**Task to complete**
Using the entries that follow, give only the number of lines with the word "agent" in them.

(Beginning of Dataset records)

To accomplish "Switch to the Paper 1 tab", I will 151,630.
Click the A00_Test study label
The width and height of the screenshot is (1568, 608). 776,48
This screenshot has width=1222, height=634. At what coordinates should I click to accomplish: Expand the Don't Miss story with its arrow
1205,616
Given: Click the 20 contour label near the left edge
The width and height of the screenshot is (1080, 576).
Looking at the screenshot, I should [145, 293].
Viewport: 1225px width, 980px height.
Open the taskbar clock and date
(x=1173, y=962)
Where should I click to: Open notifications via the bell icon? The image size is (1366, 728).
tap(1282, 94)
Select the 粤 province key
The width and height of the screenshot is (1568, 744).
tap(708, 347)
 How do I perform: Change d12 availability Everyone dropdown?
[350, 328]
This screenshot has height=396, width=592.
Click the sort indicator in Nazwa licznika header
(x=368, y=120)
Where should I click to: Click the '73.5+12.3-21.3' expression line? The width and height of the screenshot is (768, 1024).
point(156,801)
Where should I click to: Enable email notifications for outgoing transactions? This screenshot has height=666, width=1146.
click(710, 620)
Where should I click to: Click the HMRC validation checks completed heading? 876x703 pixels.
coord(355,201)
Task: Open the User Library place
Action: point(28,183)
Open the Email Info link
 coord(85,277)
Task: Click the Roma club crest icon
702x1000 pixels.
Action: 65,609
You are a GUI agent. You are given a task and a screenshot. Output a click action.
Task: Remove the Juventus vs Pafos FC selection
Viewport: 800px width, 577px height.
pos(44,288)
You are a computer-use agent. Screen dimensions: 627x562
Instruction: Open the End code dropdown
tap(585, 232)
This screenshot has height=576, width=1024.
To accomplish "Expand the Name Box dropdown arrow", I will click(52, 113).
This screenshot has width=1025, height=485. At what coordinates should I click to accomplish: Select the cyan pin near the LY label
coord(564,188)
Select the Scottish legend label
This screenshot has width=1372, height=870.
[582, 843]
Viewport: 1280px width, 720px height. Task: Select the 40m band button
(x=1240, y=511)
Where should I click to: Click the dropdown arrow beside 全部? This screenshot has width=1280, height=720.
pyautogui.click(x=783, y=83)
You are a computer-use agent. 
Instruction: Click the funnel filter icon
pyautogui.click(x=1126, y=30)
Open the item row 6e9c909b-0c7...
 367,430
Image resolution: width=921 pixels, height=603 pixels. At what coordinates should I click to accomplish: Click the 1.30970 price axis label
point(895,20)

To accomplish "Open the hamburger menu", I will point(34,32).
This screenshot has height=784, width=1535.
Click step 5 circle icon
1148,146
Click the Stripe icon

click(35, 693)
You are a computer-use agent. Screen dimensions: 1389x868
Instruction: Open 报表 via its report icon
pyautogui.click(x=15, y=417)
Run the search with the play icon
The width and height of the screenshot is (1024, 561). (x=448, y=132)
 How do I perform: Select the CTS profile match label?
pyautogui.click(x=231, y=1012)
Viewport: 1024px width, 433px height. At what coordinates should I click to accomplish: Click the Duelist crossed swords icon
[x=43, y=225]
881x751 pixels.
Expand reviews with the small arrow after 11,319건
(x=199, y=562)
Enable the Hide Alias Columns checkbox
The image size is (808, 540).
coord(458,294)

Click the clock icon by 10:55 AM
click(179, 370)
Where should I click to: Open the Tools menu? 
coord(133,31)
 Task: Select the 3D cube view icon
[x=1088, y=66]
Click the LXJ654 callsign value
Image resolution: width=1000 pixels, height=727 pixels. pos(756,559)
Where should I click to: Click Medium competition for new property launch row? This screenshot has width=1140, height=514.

(End of Dataset records)

**Output of the exercise**
4